Il panorama della produzione cinematografica africana si presenta non dissimile dalla condizione generale delle altre forme produttive del paese: sottosviluppo, carenza di mezzi economici e tecnici, dipendenza dall’Occidente per la distribuzione e per il reperimenti dei finanziamenti per la produzione.
Prima degli anni ’70, dunque, il cinema africano è congelato in una condizione di immobilità assoluta. Fino a che i cineasti africani non decidono di liberarsi dalla sudditanza dall’Occidente e ricercare piuttosto una forma di collaborazione internazionale: nasce, così, nel 1970 la Féderation Pan-Africaine des Cinéastes (FEPACI), seguita negli anni ’80 dal Consortium Interafricain de Distribution Cinématographique (CIDC).
Il piccolo stato del Burkina Faso assume, contro ogni precìvisione, le redini della produzione cinematografica del continente, diventando il centro amministrativo del cinema “nero”: ben presto all’interno del paese sorgono scuole di cinema e teatri di posa.
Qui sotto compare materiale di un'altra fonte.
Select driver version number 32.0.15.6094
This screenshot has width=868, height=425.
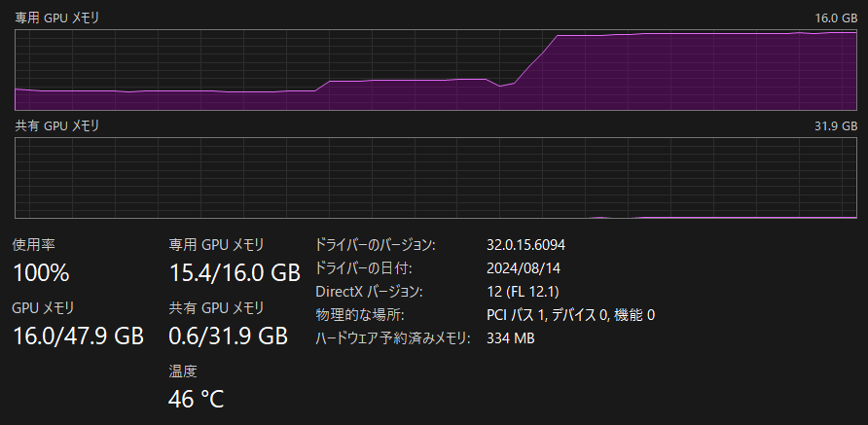537,245
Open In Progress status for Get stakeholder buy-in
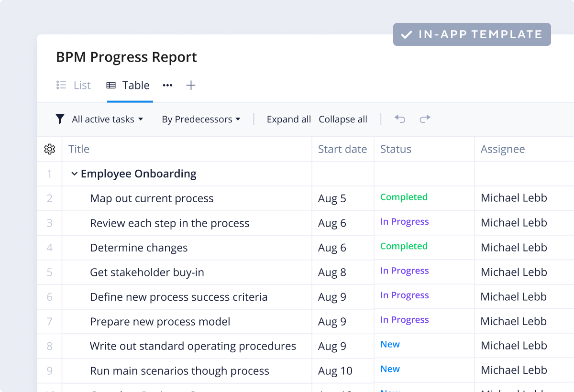 (x=404, y=271)
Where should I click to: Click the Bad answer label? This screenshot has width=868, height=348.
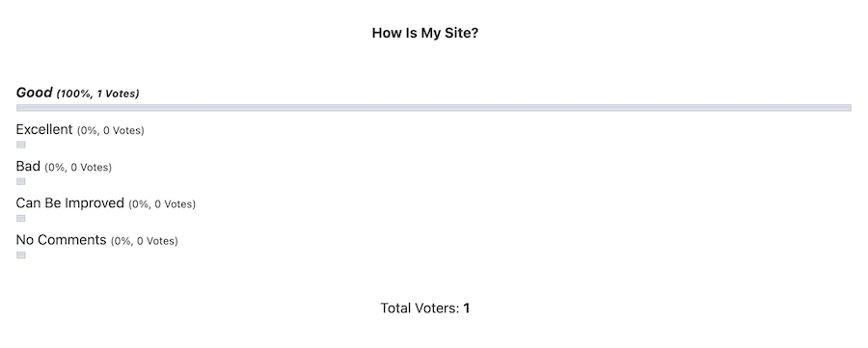[28, 166]
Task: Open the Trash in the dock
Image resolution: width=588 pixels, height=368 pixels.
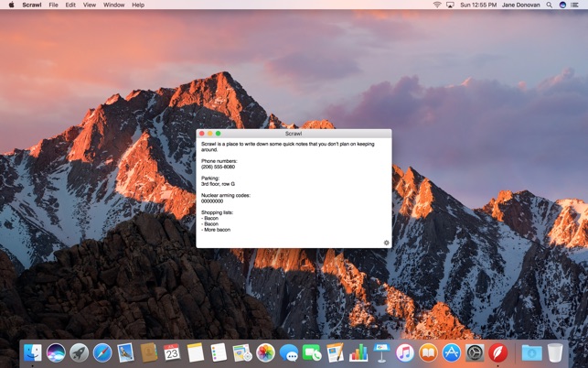Action: [x=555, y=352]
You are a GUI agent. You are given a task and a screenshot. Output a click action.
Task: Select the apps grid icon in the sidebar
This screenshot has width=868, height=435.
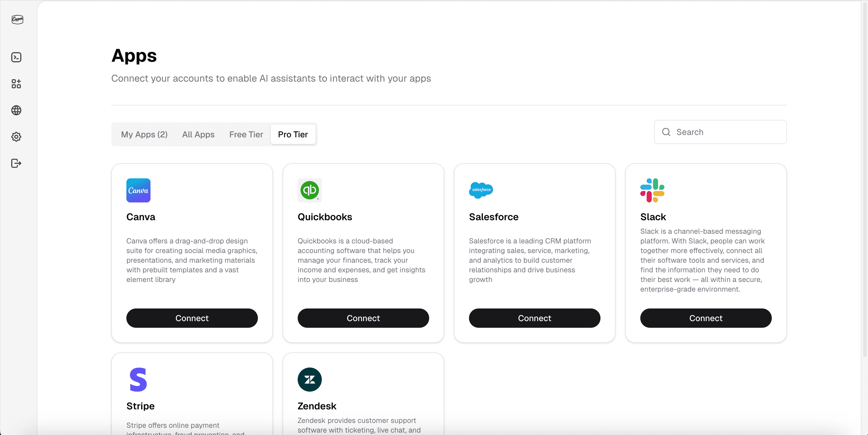coord(16,84)
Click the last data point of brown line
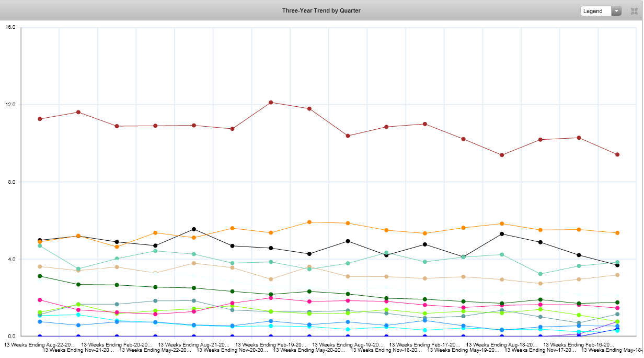This screenshot has width=644, height=358. click(617, 154)
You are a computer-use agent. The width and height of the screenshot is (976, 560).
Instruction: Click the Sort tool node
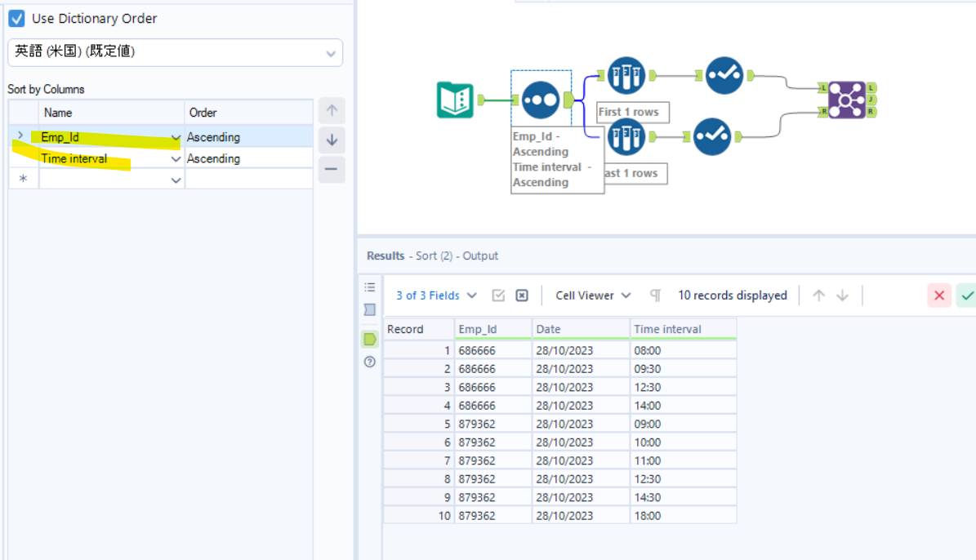540,100
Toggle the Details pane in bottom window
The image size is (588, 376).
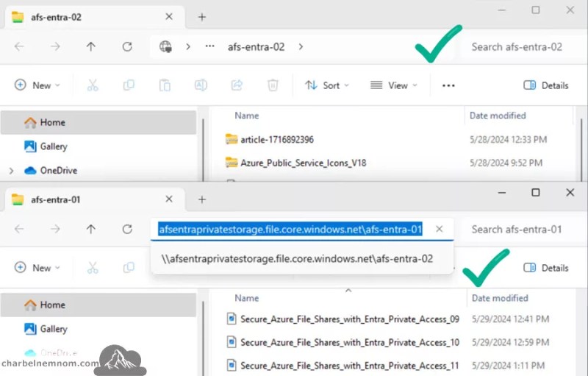click(x=545, y=268)
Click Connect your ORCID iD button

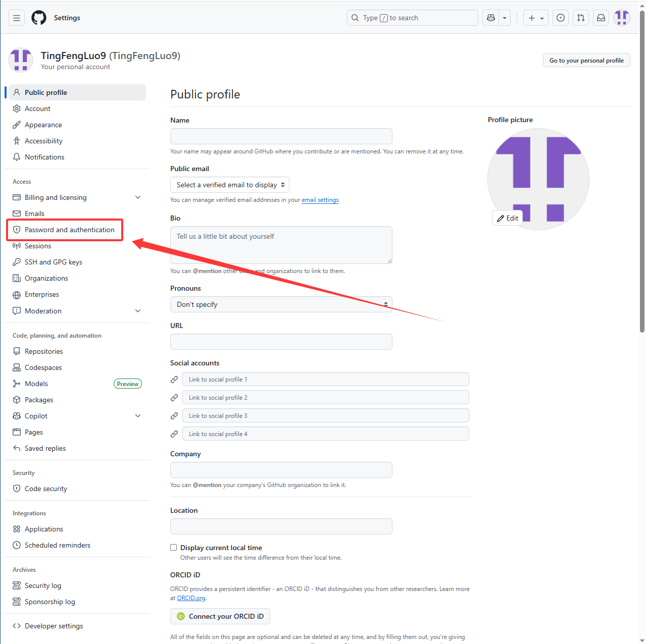220,616
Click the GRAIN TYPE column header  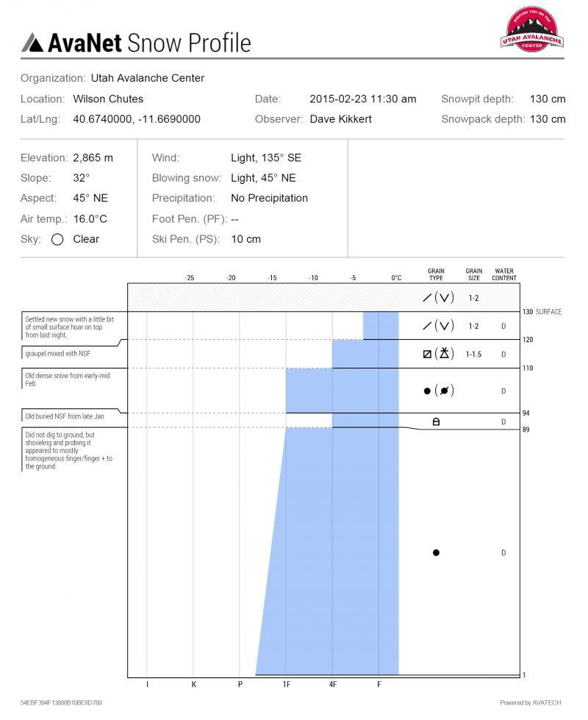point(436,274)
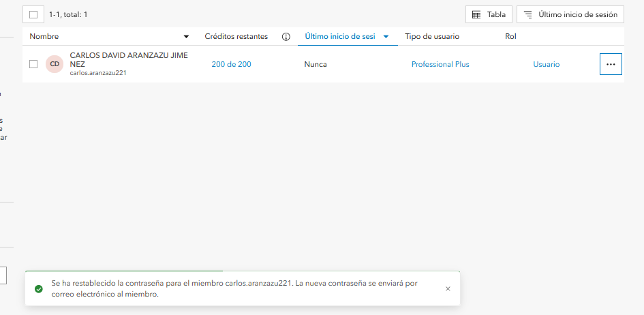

Tuttavia, data la diversità di etnie che compongono il paese, la produzione africana si presenta molto diversificata a seconda della regione d’origine. I film del Nord Africa pongono l’accento sulla critica sociale e affrontano tematiche d’attualità con toni ora viranti al dramma, ora alla satira. Cronaca degli anni di brace del regista Hamina riesce perfino a vincere la Palma d’Oro a Cannes nel 1975: questo riconoscimento così importante decreta finalmente il valore del cinema “nero” anche fuori dai confini nazionali.
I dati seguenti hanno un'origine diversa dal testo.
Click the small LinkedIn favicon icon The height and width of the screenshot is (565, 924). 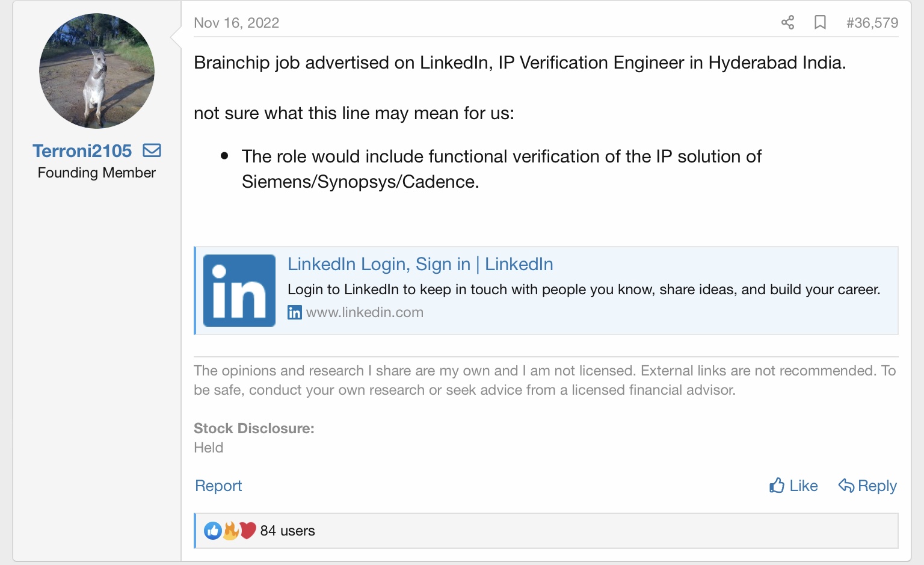[x=295, y=312]
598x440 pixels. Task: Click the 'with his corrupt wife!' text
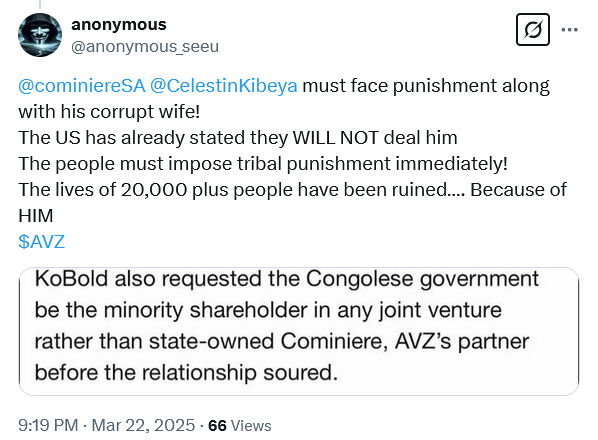coord(109,112)
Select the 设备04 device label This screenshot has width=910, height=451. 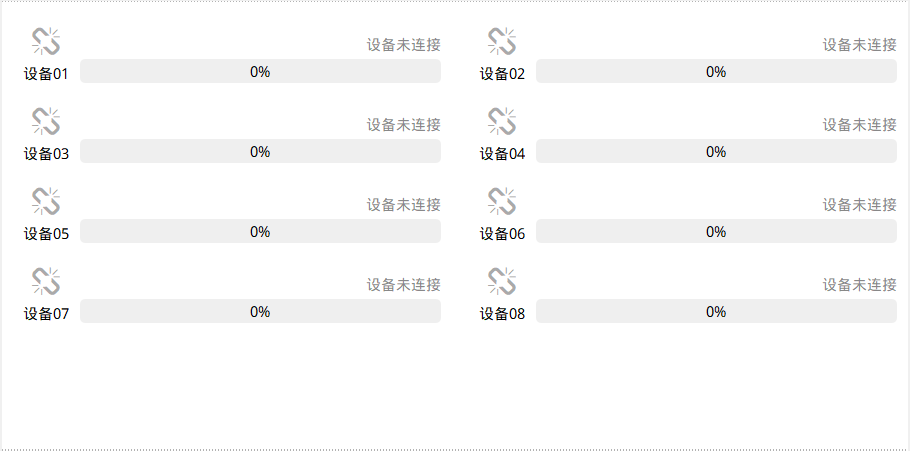tap(502, 154)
Ma gli esempi di maggiore creatività si trovano nella produzione sub-sahariana. Qui i cineasti sentono l’esigenza di affidare ai propri film, più che la denuncia sociale, il patrimonio culturale ne religioso che rende unica ogni etnia dalle altre. Oltre a thriller e film d’azione che cercano la facile scalata al successo emulando Hollywood, e film dedicati al tema dell’esilio, trovano espressione lungometraggi che nella struttura e nel contenuto rendono omaggio alla tradizione culturale predominante nel paese: l’oralità.
Sono, così, frequenti racconti affidati a cantastorie (Djeli e Jom del 1981 ne sono un esempio) in cui la trama prende le mosse dal folklore locale, oppure viaggi di iniziazione alla riscoperta delle radici della cultura africana minacciata dall’invasione occidentale: Ceddo (1977) del cineasta Sembene, Wend Duni di Kaborè e ancor più Yeleen, circondato da un’aura di misticismo e soprannaturalità, testimoniano la volontà del popolo africano tutto di risollevarsi dalla sudditanza dall’Occidente e riscoprire la propria essenza per restituirgli il valore che merita e affermare la sua dignità rispetto a chi considera l’Africa un paese barbaro e incivile: un Terzo Mondo.